You don't understand my point. syzbot has been finding many real issues
that were caused by poor handling of the additional refcount.

Also, removing it discovered another bug in manage_oob(). That's a enough
reason to explain why we should remove the unnecessary refcnt.


> One has to understand
> the code though to do the fix at the proper location.

I'm not saying that the patch is correct if it silences syzbot.

Actually, I said KASAN is handy but you need not rely on it.

Rather it's you who argued the splat was needed even without trying
to understand the code.

I really don't understand why you are saying this to me now.


>
> >
> >>
> >> What is most worrying is claim to fixing a panic when it can not even
> >> happen with the bug.
> >
> > It's only on your setup. syzbot and I were able to trigger that with
> > the bug.
> >
>
> Really, what is so special about my setup that kasan does not like?

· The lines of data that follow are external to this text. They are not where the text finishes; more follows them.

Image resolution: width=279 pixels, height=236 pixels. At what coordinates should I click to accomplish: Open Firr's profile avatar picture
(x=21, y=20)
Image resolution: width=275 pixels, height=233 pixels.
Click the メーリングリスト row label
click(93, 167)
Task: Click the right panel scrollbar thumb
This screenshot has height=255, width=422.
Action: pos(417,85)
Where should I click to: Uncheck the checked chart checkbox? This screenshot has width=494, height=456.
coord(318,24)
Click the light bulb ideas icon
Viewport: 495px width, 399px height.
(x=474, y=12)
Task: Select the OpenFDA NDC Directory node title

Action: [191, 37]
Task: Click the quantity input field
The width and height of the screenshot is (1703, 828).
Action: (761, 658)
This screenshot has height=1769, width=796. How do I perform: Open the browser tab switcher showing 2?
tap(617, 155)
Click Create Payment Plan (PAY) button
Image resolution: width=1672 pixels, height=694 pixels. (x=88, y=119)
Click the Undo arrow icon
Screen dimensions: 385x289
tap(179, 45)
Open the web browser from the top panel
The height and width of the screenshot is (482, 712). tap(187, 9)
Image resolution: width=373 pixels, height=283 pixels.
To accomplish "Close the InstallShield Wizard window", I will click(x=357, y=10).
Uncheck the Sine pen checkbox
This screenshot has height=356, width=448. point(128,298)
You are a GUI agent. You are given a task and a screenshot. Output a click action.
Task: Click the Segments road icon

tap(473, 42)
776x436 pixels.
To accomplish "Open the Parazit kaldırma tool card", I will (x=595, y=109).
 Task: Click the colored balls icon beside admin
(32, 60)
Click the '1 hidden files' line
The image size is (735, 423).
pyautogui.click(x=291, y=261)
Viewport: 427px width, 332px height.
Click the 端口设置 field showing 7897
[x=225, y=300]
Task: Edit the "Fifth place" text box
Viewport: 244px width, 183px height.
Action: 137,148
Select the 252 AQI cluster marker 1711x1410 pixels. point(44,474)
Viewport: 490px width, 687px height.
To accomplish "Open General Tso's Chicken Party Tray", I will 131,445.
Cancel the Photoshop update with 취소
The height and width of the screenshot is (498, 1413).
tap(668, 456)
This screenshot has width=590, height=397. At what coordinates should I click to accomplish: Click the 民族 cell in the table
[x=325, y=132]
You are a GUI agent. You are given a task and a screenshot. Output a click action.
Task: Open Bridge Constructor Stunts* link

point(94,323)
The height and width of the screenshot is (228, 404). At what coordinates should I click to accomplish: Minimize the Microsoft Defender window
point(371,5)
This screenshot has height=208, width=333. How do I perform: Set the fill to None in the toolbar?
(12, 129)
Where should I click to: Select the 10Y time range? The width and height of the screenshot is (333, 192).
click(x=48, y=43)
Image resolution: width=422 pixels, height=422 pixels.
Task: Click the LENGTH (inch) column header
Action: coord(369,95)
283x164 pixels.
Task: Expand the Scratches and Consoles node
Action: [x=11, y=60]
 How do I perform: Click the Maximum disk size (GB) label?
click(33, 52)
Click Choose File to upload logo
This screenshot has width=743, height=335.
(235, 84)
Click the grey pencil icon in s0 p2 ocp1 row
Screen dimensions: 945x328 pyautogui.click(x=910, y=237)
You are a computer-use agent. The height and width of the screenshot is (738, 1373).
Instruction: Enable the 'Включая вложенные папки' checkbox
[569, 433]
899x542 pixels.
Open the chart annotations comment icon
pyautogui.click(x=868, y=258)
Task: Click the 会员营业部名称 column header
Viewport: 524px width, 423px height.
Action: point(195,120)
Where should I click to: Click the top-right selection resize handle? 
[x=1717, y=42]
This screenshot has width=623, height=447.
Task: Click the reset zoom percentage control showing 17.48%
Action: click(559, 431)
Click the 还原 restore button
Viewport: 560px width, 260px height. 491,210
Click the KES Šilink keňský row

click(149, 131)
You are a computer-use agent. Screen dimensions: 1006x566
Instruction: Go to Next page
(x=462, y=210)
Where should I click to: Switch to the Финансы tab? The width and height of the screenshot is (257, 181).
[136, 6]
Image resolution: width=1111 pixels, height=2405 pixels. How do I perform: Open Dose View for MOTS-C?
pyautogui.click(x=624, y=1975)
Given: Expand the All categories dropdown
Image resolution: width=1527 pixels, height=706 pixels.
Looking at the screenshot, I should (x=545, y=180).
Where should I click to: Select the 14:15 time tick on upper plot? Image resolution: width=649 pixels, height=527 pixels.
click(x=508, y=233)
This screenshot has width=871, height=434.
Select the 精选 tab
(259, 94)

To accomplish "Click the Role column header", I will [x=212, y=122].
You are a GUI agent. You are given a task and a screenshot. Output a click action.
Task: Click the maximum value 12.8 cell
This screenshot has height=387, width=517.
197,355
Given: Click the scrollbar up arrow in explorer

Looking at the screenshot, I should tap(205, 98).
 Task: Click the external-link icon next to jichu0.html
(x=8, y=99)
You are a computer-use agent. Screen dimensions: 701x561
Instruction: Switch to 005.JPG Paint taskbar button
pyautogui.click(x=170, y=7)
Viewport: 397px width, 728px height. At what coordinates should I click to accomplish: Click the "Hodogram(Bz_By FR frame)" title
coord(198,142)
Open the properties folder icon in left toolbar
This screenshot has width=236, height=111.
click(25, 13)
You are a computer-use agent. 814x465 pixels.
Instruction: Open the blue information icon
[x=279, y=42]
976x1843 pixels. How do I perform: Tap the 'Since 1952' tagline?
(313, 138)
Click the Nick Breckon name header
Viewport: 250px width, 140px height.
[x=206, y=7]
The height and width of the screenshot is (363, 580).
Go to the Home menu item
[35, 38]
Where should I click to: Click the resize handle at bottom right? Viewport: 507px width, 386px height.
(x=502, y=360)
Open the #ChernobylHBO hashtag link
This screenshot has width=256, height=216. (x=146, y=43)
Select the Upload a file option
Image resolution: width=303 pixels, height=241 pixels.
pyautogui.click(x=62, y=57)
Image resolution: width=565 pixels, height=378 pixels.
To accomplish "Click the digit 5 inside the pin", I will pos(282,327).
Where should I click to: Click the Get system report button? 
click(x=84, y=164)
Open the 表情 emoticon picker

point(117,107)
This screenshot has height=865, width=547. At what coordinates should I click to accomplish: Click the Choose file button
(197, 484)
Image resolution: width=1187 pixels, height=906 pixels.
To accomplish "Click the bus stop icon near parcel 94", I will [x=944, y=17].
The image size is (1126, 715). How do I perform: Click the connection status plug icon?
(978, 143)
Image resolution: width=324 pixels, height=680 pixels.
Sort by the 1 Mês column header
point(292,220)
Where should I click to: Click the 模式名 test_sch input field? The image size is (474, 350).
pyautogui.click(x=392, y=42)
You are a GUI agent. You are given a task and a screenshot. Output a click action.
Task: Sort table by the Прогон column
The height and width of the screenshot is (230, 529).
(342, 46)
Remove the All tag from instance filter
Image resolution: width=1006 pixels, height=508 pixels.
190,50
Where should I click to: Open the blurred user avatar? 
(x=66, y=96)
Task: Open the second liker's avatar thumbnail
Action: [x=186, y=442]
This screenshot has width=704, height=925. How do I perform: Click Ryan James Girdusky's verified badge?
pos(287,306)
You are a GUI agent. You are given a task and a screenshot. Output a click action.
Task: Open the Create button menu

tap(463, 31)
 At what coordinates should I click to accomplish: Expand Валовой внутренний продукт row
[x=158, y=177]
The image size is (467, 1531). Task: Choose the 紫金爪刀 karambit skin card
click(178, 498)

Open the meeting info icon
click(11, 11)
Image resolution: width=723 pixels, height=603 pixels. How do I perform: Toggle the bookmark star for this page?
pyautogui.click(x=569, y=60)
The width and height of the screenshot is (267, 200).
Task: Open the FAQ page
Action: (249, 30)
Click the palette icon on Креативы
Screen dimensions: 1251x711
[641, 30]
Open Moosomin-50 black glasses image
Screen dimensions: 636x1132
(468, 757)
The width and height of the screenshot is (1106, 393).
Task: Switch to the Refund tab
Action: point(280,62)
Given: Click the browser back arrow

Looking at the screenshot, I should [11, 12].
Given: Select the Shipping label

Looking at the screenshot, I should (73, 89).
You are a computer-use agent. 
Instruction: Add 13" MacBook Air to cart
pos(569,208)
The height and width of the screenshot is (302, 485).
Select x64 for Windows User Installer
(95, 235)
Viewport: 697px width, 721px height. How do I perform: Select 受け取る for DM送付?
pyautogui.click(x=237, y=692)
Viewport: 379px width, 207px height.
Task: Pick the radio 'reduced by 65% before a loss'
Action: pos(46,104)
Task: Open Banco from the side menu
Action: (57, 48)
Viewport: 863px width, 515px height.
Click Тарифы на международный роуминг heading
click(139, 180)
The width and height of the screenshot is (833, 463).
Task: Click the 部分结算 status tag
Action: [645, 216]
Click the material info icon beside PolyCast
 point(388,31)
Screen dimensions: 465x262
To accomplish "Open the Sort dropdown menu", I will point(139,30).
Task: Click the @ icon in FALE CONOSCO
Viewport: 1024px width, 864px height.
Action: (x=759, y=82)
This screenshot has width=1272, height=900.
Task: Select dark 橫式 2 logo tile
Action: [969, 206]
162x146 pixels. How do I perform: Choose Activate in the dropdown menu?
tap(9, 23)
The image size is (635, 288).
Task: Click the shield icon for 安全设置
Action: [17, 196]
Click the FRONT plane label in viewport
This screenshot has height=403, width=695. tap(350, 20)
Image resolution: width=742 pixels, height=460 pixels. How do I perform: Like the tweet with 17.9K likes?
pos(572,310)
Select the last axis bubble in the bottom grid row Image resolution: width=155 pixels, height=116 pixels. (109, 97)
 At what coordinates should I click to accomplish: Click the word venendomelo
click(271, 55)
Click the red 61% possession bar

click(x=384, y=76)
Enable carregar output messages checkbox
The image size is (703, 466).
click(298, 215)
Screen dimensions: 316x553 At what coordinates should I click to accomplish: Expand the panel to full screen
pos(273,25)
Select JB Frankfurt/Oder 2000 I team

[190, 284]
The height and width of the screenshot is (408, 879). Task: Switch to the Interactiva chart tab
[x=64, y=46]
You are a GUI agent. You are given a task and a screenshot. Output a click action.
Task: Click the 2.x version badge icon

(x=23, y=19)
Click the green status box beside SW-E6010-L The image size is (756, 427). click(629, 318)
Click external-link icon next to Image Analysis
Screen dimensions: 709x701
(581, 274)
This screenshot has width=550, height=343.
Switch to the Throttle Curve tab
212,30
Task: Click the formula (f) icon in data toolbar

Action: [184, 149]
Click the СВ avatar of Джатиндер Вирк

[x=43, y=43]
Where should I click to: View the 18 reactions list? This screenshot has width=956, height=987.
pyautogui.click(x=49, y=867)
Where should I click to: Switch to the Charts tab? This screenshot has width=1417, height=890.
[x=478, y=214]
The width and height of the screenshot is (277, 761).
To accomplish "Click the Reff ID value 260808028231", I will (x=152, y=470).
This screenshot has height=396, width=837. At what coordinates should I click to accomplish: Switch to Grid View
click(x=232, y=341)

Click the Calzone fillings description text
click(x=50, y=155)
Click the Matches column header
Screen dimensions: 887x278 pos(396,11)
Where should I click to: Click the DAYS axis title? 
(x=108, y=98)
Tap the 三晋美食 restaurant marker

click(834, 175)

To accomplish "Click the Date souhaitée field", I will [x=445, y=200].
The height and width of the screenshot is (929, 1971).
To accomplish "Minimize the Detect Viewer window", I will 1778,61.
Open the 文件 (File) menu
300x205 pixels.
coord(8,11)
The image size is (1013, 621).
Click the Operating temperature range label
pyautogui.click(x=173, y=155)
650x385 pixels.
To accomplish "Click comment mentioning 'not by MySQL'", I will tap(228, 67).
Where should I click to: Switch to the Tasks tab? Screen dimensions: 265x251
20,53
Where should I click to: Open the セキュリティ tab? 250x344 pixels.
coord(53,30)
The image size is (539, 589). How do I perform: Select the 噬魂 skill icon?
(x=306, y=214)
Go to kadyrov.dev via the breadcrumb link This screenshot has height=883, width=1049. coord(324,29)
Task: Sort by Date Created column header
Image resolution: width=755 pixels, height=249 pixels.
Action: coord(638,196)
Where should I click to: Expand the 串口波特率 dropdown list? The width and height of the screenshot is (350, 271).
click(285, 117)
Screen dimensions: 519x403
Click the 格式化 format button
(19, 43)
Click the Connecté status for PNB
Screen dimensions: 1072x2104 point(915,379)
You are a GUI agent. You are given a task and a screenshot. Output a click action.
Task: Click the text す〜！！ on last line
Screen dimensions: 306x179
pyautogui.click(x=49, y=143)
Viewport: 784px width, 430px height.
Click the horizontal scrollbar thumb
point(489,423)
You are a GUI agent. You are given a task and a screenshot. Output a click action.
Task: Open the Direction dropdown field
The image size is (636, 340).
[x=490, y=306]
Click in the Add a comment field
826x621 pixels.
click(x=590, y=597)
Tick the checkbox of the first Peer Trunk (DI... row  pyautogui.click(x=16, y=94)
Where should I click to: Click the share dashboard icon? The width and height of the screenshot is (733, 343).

Can
> you point me to the exact location where the access is made?

I don't know, it's your job.

>
> I am at least glad that you have backed off your assertion that my
> change does not fix the ioctl.

Okay, I was wrong about that, and what about other points, fragile
refcnt, non-WARN_ON_ONCE(), misplaced label, no test, bogus tag ?


> I am sure if I keep pressing you, you
> will back off the panic claim as well.

I also don't understand what you are saying and why you still can't
correlate the splat and the sequences of syscalls in the repro.


> You yourself admitted you did not
> know why kasan was not panicing, Has anyone else hit the same panic?
>
> If you can pin point the exact location where the illegal access is
> made, please do so and I will accept that I am wrong, other than that I
> am not interested in this constant back and forth with no technical
> details just fluff.

Please read my changelog (and mails) carefully that pin-point the
exact location and reason where/why the illegal access happens.

This will be the last mail from me in this thread. I don't want to
waste time on someone who doesn't read mails.